This question is phrased as a question on industrial law, rather than emergency law but the issues have wider implications including for emergency workers.

I have always been of the understanding that if a person is subject to, say, unacceptable behaviour from someone such as their manager, they should keep file notes/diary entries of ongoing occurrences of this behaviour so that a pattern can be established. However I was recently informed that such notes can only be used if the person who was having notes written about them was actually informed that these notes were being written. In other words, if a person isn’t told diary entries are being made detailing their unacceptable behaviour, then any notes substantiating this behaviour won’t be referred to in any subsequent unacceptable behaviour investigation. It should be noted the person making this assertion to me said it related to Commonwealth law, but not specifically which law!

This doesn’t seem right to me as I have often advised staff to keep such contemporaneous notes. Can you please advise if diary notes can be used in a case of harassment / unacceptable behaviour if the perpetrator was not informed the notes were being taken.

I can’t address the industrial law issues and perhaps there is some rule in industrial law or in some Commonwealth tribunal that says the notes can’t be used.   Speaking more generally, about the use of personal notes, they are not ‘evidence’ and can’t be put into evidence to prove that what is recorded is true, because that is called ‘hearsay’.  My definition of ‘hearsay’ is ‘an out of court statement admitted for the truth’.   A diary is an out of court statement, that is it was written ‘out of court’ so if you want to put the diary before a court to say ‘look it must be true it’s in my diary’ then that is an example of prohibited hearsay evidence.  So what use are file notes?  The text below is taken from my book Emergency Law (2013, 4th ed, Federation Press) p 18:

The other use of records is an aide-memoir or a tool to assist the person who wrote the record to refresh their memory should they be called into court to give evidence. In some cases where it is clear that the record maker has no recollection of the event, but did make a record at the time, the record may be given in evidence. One can imagine, for example, a fire officer who is called to give evidence in relation to a small fire and who is asked to remember some detail that happened three years previously, after the officer has attended many more fires. The officer may have a vague memory or no memory at all, of the particular fire. The officer may be able to use any record made at the time of the incident to refresh his or her memory about the matter.  To return to Lithgow Council v Jackson, discussed above, even if the patient record could not be used to prove how the injuries occurred, it could have been used by the paramedics, if they had been called to give evidence, to ‘jog their memory’ about the case and that may have allowed them to give more accurate evidence about what they saw and observed.

A record used as an aide-memoir does not have to be a “business record” but simply a record made at the time when the events where fresh in the person’s memory.
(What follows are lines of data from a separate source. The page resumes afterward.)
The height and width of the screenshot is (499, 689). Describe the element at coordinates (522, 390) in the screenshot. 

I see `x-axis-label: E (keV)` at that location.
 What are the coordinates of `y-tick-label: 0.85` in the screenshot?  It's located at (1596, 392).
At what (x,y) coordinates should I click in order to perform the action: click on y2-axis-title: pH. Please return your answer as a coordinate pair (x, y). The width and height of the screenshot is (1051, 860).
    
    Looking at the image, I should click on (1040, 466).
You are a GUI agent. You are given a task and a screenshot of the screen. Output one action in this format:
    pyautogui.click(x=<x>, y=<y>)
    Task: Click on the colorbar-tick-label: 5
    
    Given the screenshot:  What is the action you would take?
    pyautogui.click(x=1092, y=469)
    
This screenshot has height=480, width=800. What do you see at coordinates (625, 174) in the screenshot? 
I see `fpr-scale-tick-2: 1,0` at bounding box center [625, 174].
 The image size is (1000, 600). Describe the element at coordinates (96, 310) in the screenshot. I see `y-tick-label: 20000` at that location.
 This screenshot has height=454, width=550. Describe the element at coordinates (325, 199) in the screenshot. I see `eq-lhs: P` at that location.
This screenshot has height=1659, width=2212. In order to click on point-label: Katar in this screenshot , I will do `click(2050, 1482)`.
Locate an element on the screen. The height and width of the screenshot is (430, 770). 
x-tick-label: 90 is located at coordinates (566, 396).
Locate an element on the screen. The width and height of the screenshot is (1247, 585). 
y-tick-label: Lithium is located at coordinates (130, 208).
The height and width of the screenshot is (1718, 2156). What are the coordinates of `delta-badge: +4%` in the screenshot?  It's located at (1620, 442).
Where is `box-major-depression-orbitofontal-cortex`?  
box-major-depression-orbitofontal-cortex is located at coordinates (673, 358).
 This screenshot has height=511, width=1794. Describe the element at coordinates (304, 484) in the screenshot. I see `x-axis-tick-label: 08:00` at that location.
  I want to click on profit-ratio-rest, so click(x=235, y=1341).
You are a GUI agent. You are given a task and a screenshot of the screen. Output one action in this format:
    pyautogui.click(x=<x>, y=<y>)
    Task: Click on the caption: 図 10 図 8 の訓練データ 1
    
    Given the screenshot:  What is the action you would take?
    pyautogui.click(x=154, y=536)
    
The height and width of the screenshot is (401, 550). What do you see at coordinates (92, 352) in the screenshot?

Accordingly even a private notebook or diary entry can be used in this way.  This is relevant for people who may provide emergency assistance but not in the course of business. It would be prudent practice, after the event, for anyone who provided assistance at an accident to make a record of what happened, what they saw, heard and did so that the record can be used to refresh their memory at a later date.

In a book that has just published, Stuart Ellis and Kent MacCarter (eds) Incident Management in Australasia: Lessons Learnt from Emergency Responses (CSIRO Publishing, 2016) Euan Ferguson reflects on his experience as Chief Officer of the South Australian Country Fire Service during the 2005 Wangarry bushfires.  One of his lessons (p 9) is:

Write things down.  Much of my evidence at the Wangarry Coronial was based on detailed notes I took in the period leading up to and during the fire.  Because of these notes, there was a story to tell.  It was a story that was evidenced in my own hand and one that I was able to repeatedly and consistently return to.

Conclusion

Readers, and my correspondent, will note that I have not in fact answered or even attempted to answer the specific question as it relates to industrial law but whether or not the notes can be formally admitted into evidence, whether it’s an industrial matter or a coroner’s inquest into a fire or death, contemporaneous notes, that is notes written at the time of or soon after the event have a vital role to play in helping a person remember what happened and the details.   They help a person tell their story.